__Text section__
=== Section Start ===

The series of Dialogues occur through conceptual affinity. The geometric progression of the plot threads has been replaced by the Fibonacci sequence in dialogue with the mathematician Leonardo Fibonacci. The approach to the research of the neuroscientist Santiago Ramon y Cajal also prompted a dialogue on the configuration of brain neurons.This systemic thinking is the essence of the affective field of a Cycloweb. Ultimately, it is not about representing metaphors, but about creating an abstract system of these themes and equivalent phenomena.

=== Labyrinths ===
In 2009, the Labyrinths series began, which remained complementary to the research on Cyclowebs. While Cyclowebs are thought out in a calculated and interdependent way and the result appears biomorphic, Labyrinths are conceived fluidly and rhizomatically, as their perspectives are impossible to exist in reality; therefore, their result is Cartesian.

=== Section End ===

__Supplied data__
=== Section Start ===

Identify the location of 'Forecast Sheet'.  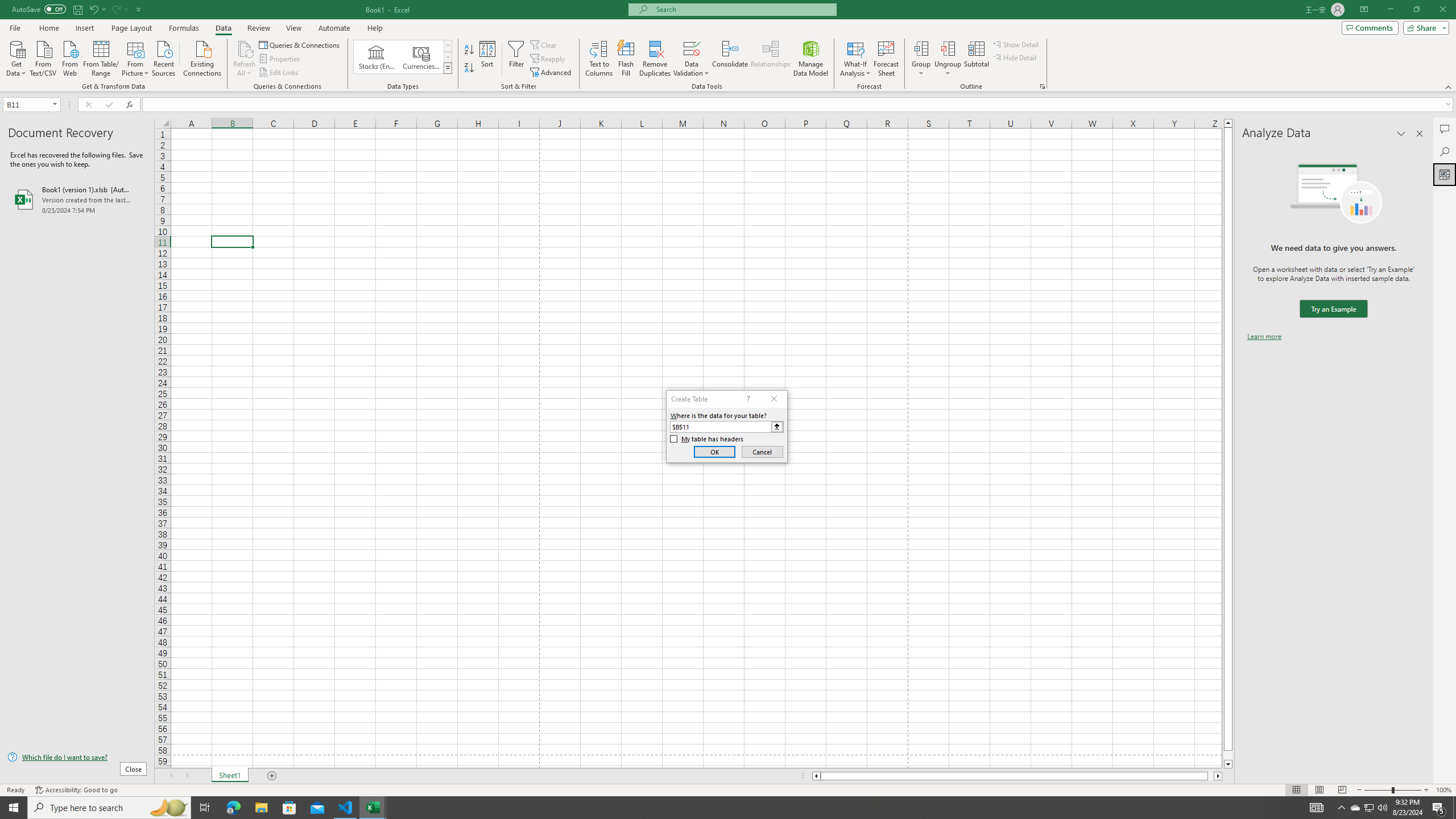
(886, 59).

=== Section End ===

According to the text on the Cyclowebs and Labyrinths series, in what year did the Labyrinths series begin? The data has no role in this exercise.

__Answer__
2009